What you should do:
Reproduce the part of the contract law excerpt below, starting with "A contract in this" and going on through "of other Laws.".

Document passage:
↓

UNIFIED CONTRACT LAW OF THE PEOPLE'S REPUBLIC OF CHINA[excerpts]

Article 1

This Law is formulated with a view to protecting the lawful rights and interests of the parties to contracts, maintaining the social economic order and promoting the progress of the socialist modernization drive.

Article 2

A contract in this Law refers to an agreement establishing, modifying and terminating the civil rights and obligations between subjects of equal footing, that is, between natural persons, legal persons or other organizations. Agreements involving personal status relationship such as on matrimony, adoption, guardianship, etc. shall apply the provisions of other Laws.

Article 3

The parties to a contract shall have equal legal status. No party may impose its will on the other party.

Article 4

The parties shall have the rights to be voluntary to enter into a contract in accordance with the law. No unit or individual may illegally interfere.

Article 5

The parties shall abide by the principle of fairness in defining the rights and obligations of each party.

Article 6

The parties must act in accordance with the principle of good faith, no matter in exercising rights or in performing obligations.

Article 7

In concluding and performing a contract, the parties shall abide by the laws and administrative regulations, observe social ethics. Neither party may disrupt the socio-economic order or damage the public interests.

↑

Source data:
↓

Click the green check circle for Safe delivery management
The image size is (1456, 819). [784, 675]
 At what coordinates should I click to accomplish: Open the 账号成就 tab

↑

Reply:
A contract in this Law refers to an agreement establishing, modifying and terminating the civil rights and obligations between subjects of equal footing, that is, between natural persons, legal persons or other organizations. Agreements involving personal status relationship such as on matrimony, adoption, guardianship, etc. shall apply the provisions of other Laws.